Europe is not ready to deliver

The most choreographed move in recent Europe economics finally occurred overnight with Spain requesting a €100bn bailout of its banking system:

Spain formally requested on Monday European aid of up to 100 billion euros for its banks, the Economy Ministry said in a statement.

Spain’s Economy Minister Luis De Guindos said in the letter to Eurogroup chairman Jean-Claude Juncker that the final amount of the financial assistance would be set at a later stage but should be enough to cover all banks’ needs plus an additional security buffer.

He also confirmed his intention to sign a Memorandum of Understanding for the package, which would include full details, by July 9.

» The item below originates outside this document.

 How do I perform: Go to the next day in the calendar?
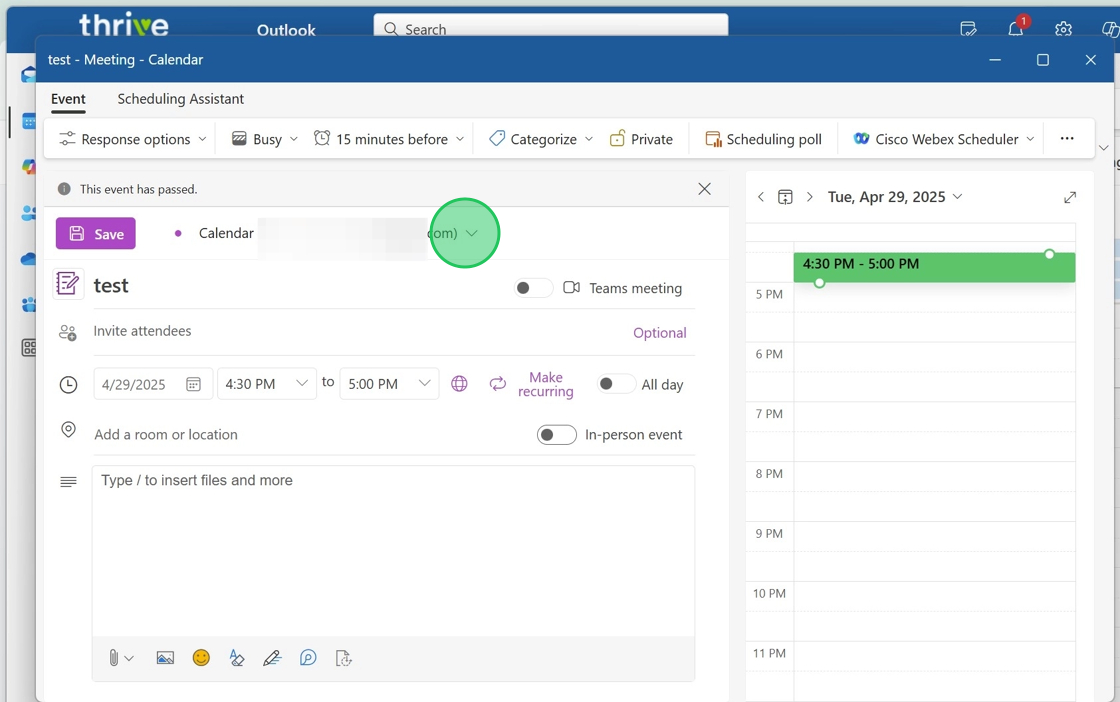point(810,197)
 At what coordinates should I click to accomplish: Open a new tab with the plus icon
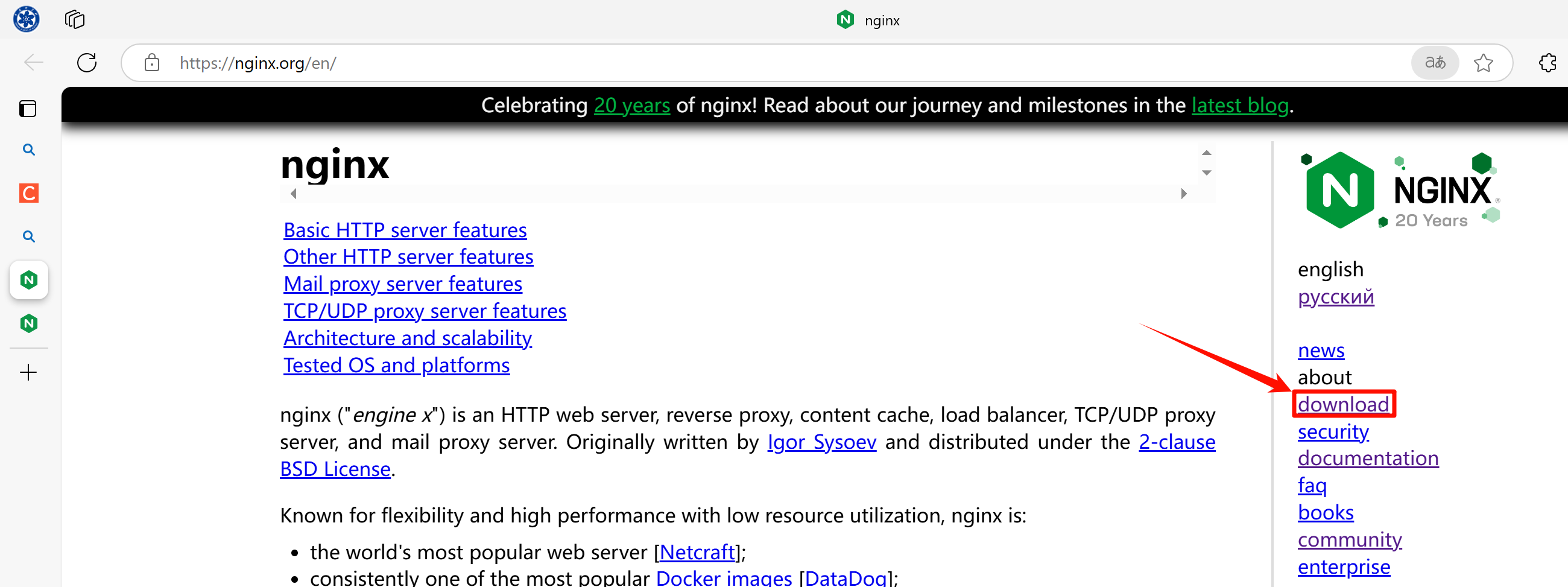pos(28,372)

As I mentioned in early June, any use of the EFSF or ESM comes with conditions and the wording of the MoU will be very important. Although Mariano Rajoy has attempted to convince his fellow Spaniards that the money will come without conditions I suspect the reality will be quite different. For his part, however, Mr Rajoy is keeping up appearances:

The Spanish government will soon take new measures aimed at stimulating economic growth and creating jobs, Prime Minister Mariano Rajoy said on Monday in a speech to business leaders.

“Soon there will be new economic measures with no objective other than (economic) growth and creating employment,” Rajoy said. He gave no details, but also said Spain was fully committed to cutting its public deficit.

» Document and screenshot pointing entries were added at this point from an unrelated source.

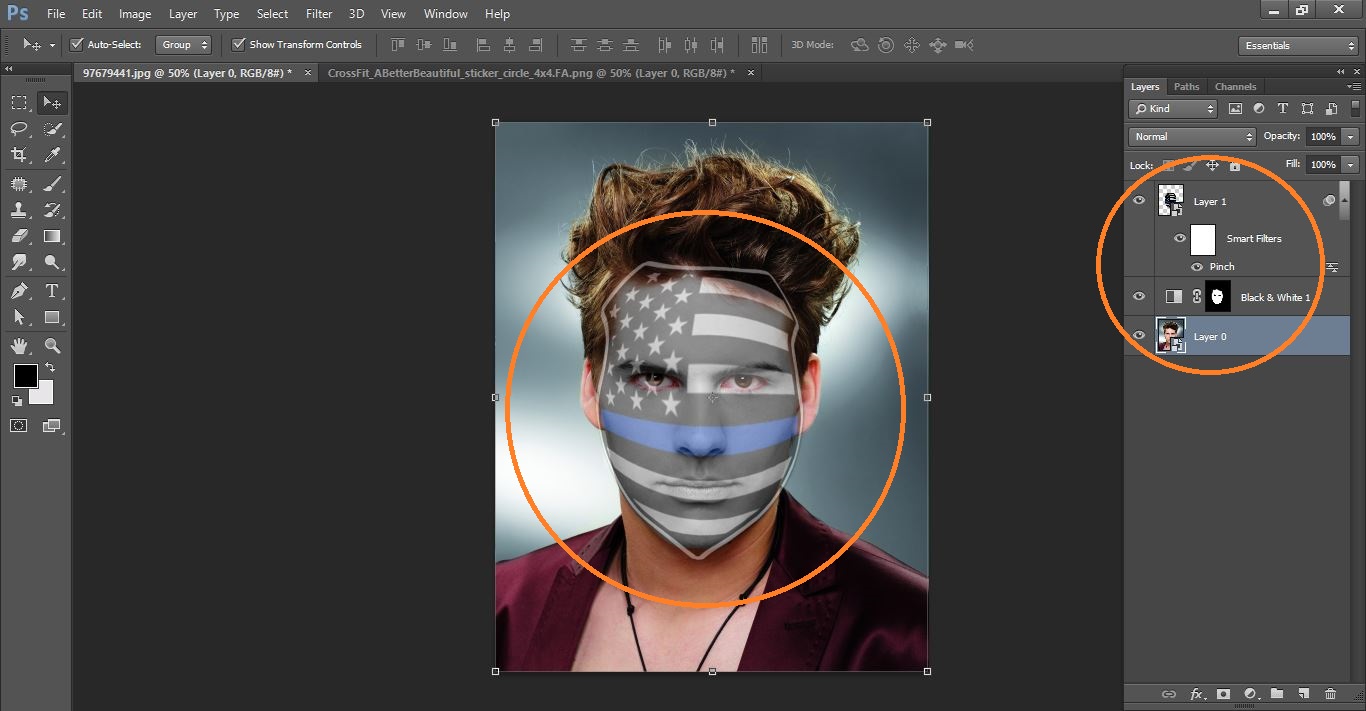The width and height of the screenshot is (1366, 711).
Task: Open the fx layer styles menu
Action: pos(1197,694)
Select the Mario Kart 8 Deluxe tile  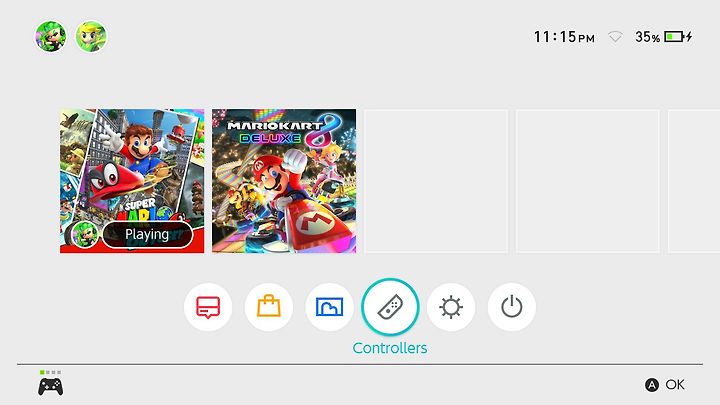coord(284,181)
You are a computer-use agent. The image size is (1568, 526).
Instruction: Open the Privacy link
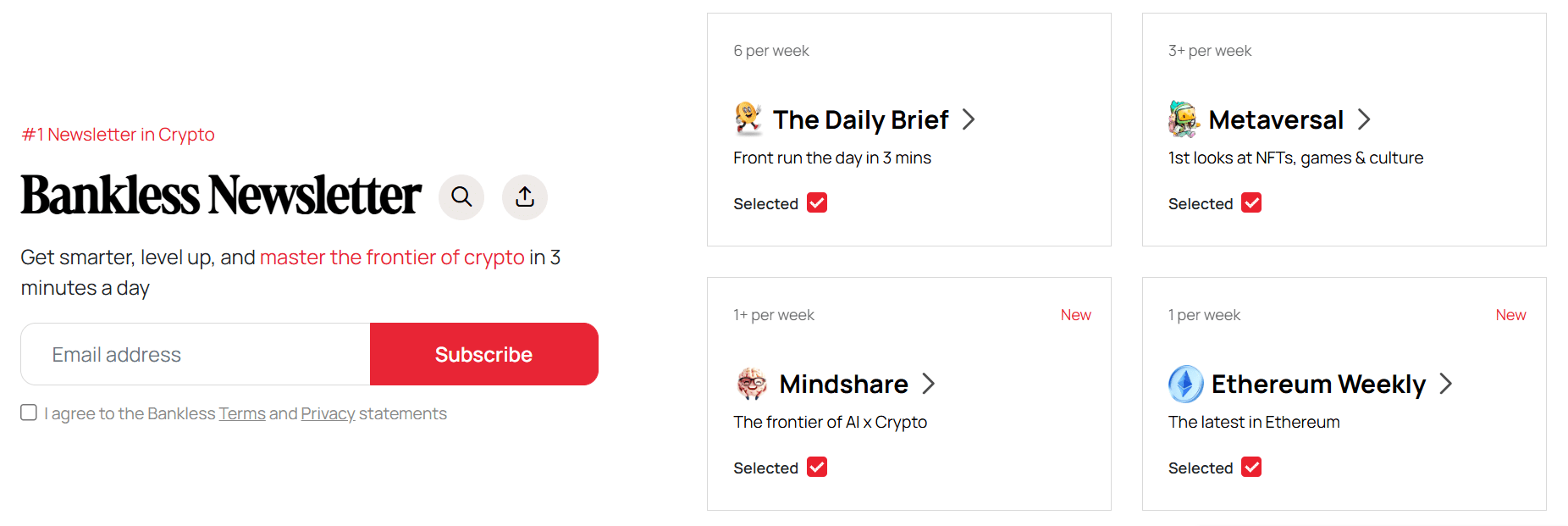pyautogui.click(x=328, y=413)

He also said that European leaders, at a summit later this week, should set out a precise calendar for achieving further economic and fiscal integration in the euro zone.

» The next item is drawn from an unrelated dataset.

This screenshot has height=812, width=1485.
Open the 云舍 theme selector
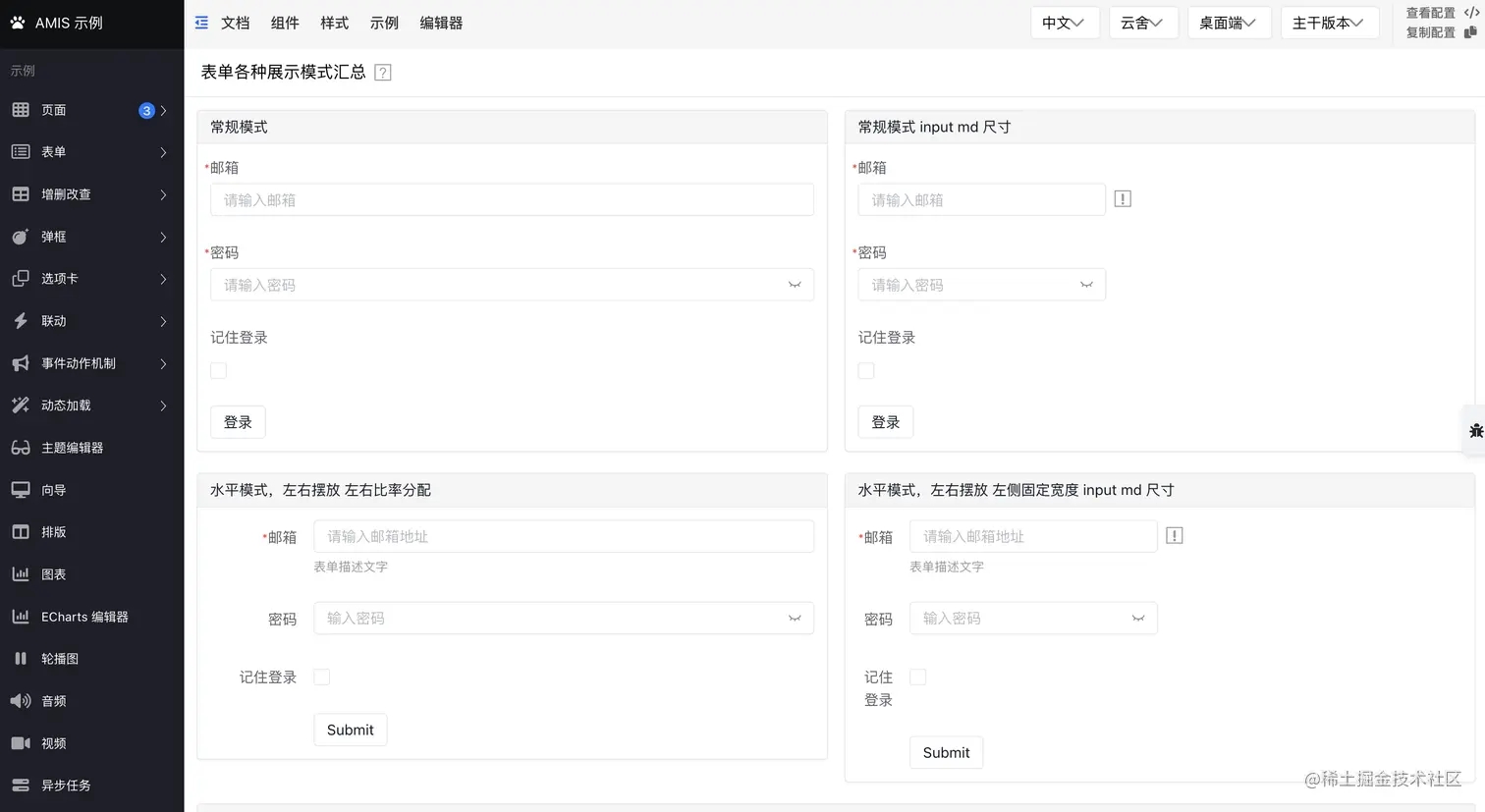click(1143, 22)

On the back of a rapidly deflating housing bubble, and in the absence of a current account surplus, the Spanish economy continues to deflate. Promising  to spur economic growth and employment while promising cuts to government deficits in this environment appears to be a pile of wishful thinking, not that this is new for the Spanish.

This bailout adds another €100bn to the debt of the Spanish sovereign which is already facing €550bn in funding over the next 3 years.  Unsurprisingly Spanish yields were up overnight.

Spain was not alone, however, with Cyprus also indicating that it too will need assistance:

Cyprus has told the European authorities that it intends to apply for financial assistance, the fifth eurozone member to do so. It said it needs help to shore up its banks, which are heavily exposed to the Greek economy.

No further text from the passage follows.